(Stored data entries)
- Opening Delimiter -
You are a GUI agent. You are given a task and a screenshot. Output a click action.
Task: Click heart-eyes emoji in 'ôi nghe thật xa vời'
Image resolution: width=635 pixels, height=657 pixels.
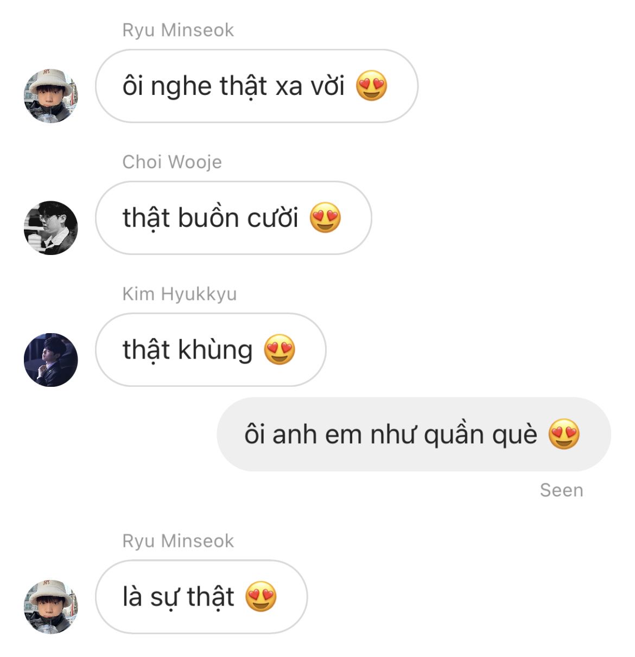[371, 86]
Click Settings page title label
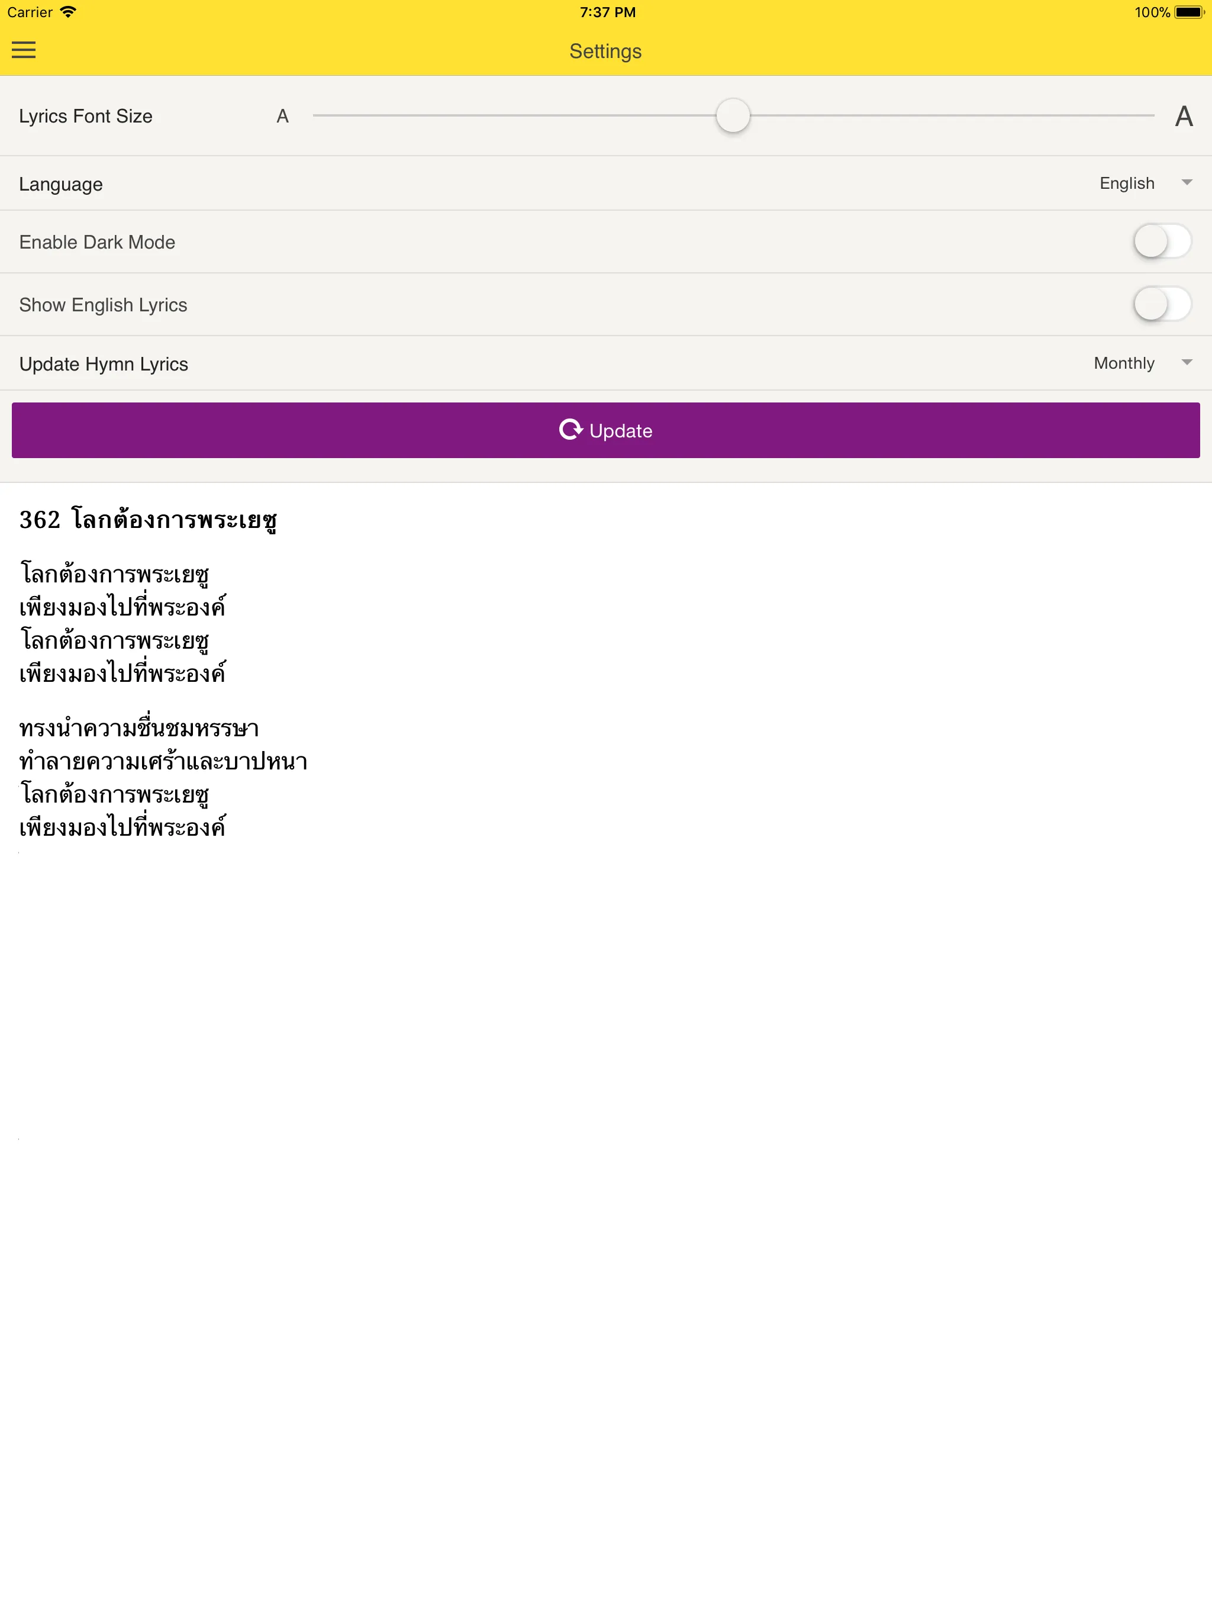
- Closing Delimiter -
### What the exercise asks
Please give the entries again word for word, without any pictures.

### Output of the exercise
You are a GUI agent. You are given a task and a screenshot. Output a click action.
Task: Click heart-eyes emoji in 'ôi nghe thật xa vời'
Image resolution: width=635 pixels, height=657 pixels.
[371, 86]
Click Settings page title label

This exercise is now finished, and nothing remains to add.